Space is filled with cosmic rays that are high-energy particles. If we could convert that energy into electric (or any other) energy, then we could use it to power a rocket anywhere in the universe. If that is not possible, why not?
The problem is with the low energy density of cosmic rays in the universe. Individual cosmic rays are indeed very energetic, but there just aren't enough of them to be a significant power source for interplanetary or interstellar vehicles.

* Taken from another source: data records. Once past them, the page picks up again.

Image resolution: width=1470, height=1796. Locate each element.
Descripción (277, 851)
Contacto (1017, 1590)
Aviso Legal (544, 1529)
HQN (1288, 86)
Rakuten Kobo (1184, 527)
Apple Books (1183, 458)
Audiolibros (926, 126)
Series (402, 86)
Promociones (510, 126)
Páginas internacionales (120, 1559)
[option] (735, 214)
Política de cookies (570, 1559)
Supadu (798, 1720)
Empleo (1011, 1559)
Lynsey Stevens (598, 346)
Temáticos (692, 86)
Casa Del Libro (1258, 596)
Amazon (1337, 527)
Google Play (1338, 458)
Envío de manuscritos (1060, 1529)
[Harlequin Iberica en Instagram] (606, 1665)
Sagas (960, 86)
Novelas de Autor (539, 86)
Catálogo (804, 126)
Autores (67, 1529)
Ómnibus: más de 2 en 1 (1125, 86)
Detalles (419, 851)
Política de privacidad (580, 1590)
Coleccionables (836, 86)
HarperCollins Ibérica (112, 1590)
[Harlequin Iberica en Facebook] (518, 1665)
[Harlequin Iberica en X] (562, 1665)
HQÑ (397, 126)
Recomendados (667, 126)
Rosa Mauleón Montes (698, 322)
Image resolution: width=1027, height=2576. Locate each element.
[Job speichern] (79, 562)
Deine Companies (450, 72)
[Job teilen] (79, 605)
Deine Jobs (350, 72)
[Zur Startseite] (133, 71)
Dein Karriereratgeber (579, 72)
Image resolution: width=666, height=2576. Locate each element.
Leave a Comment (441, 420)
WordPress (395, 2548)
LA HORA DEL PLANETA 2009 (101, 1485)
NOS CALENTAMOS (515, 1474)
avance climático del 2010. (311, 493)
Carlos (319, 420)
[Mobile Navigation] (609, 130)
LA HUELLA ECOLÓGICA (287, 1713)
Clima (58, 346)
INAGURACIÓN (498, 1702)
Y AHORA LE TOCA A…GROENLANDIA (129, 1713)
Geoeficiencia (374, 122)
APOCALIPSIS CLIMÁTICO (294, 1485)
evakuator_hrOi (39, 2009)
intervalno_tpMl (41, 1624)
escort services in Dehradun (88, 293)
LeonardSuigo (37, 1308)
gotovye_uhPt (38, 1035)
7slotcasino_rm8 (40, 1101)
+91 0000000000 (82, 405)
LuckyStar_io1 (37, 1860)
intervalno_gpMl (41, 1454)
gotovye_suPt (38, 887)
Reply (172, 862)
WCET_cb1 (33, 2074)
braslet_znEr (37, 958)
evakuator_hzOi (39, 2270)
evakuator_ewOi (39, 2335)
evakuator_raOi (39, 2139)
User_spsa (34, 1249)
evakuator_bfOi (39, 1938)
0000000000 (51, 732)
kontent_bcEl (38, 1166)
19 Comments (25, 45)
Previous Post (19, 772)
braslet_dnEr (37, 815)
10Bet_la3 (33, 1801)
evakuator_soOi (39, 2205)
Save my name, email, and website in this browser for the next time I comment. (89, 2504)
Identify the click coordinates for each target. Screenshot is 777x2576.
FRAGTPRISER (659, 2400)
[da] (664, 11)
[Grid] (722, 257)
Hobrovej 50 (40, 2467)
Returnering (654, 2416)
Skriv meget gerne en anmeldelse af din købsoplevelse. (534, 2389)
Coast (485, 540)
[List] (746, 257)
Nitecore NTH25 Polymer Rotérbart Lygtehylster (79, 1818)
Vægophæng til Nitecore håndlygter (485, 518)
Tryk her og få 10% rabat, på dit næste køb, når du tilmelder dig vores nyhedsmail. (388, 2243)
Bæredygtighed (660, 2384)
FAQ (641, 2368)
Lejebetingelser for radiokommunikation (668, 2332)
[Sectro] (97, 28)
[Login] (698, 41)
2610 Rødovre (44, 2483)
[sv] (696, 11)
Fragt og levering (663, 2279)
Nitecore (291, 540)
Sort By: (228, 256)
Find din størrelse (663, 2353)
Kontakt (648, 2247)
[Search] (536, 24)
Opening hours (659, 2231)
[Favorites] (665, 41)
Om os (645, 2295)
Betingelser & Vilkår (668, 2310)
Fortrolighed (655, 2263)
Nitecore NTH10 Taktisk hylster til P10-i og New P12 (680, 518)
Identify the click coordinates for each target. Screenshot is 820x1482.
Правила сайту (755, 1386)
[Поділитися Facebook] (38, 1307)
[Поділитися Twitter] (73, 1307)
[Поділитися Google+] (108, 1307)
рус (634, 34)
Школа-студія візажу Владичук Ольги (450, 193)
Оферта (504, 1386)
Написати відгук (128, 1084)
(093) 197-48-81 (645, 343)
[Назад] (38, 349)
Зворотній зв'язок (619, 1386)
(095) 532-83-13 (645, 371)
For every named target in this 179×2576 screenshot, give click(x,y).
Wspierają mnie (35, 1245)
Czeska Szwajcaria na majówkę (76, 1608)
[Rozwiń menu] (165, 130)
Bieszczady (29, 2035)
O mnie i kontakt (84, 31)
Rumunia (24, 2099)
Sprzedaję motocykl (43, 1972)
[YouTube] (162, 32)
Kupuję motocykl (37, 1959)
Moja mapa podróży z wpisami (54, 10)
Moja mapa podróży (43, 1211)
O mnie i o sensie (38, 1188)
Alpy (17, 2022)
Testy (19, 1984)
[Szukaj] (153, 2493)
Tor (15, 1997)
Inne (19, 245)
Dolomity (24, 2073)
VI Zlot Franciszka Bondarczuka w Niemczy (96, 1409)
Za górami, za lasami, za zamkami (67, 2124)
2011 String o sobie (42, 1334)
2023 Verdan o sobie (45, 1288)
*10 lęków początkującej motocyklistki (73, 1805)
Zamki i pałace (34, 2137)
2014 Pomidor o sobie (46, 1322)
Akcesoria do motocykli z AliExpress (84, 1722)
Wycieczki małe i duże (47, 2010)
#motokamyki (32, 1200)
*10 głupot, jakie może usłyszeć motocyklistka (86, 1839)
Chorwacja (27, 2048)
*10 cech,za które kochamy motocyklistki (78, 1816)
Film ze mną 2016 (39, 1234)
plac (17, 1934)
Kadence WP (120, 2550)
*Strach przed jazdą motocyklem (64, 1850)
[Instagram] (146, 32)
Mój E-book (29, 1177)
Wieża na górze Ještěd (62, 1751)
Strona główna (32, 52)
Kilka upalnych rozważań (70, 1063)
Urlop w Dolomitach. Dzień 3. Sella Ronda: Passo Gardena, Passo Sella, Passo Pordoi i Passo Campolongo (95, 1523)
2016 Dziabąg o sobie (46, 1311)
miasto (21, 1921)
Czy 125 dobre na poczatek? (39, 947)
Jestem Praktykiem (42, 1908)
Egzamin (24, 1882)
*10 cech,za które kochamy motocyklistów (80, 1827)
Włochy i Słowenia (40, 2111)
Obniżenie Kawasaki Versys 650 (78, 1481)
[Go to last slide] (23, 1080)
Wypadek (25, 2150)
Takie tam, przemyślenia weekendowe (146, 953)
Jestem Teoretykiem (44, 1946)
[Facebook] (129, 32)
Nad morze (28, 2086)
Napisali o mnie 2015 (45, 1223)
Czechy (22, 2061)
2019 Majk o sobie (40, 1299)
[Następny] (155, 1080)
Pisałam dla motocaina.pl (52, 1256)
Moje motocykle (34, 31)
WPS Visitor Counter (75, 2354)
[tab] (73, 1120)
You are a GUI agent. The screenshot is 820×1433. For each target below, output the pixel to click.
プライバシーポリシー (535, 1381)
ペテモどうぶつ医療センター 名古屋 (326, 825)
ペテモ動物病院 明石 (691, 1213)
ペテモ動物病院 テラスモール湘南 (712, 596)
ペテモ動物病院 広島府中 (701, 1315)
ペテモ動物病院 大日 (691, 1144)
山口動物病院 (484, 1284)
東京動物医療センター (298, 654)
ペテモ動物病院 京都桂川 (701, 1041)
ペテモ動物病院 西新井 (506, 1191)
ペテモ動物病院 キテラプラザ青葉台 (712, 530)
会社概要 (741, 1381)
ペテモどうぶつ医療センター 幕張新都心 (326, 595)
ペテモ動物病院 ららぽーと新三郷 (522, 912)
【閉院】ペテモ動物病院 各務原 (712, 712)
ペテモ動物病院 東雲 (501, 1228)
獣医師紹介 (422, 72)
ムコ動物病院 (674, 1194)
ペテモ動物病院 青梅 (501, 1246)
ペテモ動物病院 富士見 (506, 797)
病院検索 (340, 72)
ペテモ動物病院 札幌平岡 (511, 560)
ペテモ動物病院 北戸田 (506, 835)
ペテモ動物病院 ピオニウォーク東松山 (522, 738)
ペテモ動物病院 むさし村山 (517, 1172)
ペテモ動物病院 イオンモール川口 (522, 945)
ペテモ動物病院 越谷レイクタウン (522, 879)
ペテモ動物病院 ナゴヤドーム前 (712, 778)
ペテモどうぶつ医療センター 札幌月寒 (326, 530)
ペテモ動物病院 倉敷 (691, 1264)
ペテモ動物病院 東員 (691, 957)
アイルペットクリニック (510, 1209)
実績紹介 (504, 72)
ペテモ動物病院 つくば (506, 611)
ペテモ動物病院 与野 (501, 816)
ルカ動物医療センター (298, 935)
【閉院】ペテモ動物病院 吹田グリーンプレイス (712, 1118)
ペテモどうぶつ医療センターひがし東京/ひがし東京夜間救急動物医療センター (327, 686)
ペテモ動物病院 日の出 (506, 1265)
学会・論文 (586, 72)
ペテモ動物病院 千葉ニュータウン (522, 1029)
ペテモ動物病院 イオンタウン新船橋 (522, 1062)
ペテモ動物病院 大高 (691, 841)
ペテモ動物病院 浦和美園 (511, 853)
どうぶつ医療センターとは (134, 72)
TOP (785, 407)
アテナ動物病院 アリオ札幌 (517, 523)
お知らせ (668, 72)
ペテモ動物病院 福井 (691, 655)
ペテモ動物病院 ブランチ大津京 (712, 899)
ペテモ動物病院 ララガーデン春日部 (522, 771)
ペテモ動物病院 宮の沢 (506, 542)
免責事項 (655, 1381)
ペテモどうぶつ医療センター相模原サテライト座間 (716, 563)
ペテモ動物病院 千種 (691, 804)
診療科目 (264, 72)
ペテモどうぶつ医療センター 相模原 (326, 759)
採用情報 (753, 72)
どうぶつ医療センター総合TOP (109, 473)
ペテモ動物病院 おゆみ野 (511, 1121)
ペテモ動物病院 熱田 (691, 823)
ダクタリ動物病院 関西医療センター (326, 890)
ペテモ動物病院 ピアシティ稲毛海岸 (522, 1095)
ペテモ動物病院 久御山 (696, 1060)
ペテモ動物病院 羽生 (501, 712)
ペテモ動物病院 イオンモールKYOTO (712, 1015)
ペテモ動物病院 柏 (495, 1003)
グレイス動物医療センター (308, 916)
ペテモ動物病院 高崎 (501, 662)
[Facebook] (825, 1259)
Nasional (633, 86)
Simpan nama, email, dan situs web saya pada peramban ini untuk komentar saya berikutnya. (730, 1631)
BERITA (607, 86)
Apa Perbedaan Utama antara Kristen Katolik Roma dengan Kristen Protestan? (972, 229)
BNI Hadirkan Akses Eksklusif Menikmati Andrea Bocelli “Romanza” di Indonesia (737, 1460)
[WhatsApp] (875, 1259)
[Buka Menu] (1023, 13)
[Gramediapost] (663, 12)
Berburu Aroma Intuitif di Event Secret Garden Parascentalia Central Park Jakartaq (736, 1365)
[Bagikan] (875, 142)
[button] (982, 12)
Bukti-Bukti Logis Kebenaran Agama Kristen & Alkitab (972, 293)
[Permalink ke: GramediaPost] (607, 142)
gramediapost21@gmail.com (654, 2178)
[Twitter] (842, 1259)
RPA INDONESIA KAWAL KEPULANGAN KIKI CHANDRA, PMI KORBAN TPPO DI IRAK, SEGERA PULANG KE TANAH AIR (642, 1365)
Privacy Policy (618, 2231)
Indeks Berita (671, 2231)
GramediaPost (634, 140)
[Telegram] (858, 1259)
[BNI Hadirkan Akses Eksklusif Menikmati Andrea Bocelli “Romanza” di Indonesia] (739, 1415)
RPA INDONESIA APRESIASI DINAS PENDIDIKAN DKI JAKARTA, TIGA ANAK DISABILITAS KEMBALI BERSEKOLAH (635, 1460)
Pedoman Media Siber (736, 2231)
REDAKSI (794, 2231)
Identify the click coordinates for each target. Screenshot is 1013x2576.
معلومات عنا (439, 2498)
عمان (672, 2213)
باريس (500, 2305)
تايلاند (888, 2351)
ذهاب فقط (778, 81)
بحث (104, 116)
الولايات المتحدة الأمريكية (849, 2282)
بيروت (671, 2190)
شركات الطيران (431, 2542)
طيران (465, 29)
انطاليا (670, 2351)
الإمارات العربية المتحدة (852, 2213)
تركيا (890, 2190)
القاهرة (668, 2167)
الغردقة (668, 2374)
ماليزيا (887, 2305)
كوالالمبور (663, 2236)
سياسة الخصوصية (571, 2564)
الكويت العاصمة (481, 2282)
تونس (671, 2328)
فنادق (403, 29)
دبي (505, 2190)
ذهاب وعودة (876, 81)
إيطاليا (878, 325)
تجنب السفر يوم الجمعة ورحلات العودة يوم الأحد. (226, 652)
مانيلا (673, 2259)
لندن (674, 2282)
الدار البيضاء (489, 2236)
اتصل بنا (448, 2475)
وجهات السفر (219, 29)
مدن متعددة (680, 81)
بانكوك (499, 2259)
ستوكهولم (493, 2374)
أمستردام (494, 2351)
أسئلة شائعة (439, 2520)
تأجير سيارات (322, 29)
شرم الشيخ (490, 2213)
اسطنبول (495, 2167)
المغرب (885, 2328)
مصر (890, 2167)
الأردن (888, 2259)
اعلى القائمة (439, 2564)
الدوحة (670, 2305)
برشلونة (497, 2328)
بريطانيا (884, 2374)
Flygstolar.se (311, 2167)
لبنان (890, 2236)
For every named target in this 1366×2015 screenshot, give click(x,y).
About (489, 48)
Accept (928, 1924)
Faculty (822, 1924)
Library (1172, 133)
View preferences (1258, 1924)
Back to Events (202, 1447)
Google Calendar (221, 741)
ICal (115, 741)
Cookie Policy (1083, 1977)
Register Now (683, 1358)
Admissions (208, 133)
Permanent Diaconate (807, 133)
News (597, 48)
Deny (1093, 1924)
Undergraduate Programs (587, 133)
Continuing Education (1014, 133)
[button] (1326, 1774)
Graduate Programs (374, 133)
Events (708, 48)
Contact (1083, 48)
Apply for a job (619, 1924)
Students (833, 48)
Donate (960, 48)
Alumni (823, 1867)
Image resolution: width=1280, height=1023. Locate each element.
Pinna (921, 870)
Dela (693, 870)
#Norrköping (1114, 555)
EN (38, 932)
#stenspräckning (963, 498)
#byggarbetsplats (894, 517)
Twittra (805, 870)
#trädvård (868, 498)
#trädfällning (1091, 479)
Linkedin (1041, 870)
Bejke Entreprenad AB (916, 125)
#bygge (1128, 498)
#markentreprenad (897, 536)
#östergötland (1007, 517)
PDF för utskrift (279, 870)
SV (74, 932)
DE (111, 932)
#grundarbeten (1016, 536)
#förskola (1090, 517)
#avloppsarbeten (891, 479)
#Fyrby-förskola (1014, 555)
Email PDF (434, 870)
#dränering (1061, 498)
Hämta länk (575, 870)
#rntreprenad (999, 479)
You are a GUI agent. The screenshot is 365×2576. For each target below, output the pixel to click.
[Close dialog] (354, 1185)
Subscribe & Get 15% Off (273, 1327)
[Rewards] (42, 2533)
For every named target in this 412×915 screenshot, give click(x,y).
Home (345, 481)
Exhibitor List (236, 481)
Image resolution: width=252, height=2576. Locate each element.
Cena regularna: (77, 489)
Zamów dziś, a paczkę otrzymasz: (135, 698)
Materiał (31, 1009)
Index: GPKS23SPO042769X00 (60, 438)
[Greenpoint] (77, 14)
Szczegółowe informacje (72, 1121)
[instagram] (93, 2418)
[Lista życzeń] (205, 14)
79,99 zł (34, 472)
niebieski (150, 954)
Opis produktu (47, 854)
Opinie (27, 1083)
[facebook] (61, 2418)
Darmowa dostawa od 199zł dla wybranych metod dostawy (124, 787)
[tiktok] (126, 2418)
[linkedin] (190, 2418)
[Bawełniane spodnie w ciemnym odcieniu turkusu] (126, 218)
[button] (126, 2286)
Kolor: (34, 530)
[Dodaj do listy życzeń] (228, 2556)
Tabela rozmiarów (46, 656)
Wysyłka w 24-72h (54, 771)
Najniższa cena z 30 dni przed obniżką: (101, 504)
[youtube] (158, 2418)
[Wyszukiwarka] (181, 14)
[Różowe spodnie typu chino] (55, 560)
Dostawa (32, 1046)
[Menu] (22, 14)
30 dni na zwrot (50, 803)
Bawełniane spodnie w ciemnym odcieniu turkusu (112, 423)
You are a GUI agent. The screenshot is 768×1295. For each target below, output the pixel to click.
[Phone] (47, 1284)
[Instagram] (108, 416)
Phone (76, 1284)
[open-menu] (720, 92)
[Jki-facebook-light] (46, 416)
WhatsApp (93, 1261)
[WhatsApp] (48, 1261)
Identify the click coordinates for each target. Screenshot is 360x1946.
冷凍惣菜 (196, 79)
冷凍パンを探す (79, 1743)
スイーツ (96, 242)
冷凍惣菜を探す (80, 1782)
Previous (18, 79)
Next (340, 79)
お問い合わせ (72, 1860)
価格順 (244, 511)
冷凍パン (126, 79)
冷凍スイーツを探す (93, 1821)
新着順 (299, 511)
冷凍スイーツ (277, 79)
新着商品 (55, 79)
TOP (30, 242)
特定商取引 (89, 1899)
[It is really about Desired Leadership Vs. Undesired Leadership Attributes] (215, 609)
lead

The Wikipedia article about cosmic rays (https://en.wikipedia.org/wiki/Cosmic_ray) quotes the energy density of cosmic rays in interstellar space as roughly 1 eV per cubic cm, or 10^6 eV per cubic meter, which is only ~1.6 x 10^-13 Joules per cubic meter. Cosmic rays are so energetic that they're all traveling at nearly the speed of light, so if you multiply 1 square meter by the speed of light (~3 x 10^8 m/s), then multiply by the volume energy density just stated, you get the average energy flux density, which winds up being ~5 x 10^-5 Watts per square meter. Wow, that's not much! If you could convert that energy to electric power with 100% efficiency, it would take a collecting area of nearly 21,000 square meters (a square ~144 meters on a side) to collect one Watt.
The Wikipedia article also states that the cosmic ray flux inside our solar system's heliopause is about a tenth that in the interstellar medium.
Using cosmic ray energy sounds like a good idea at first, but the realities of the universe say no.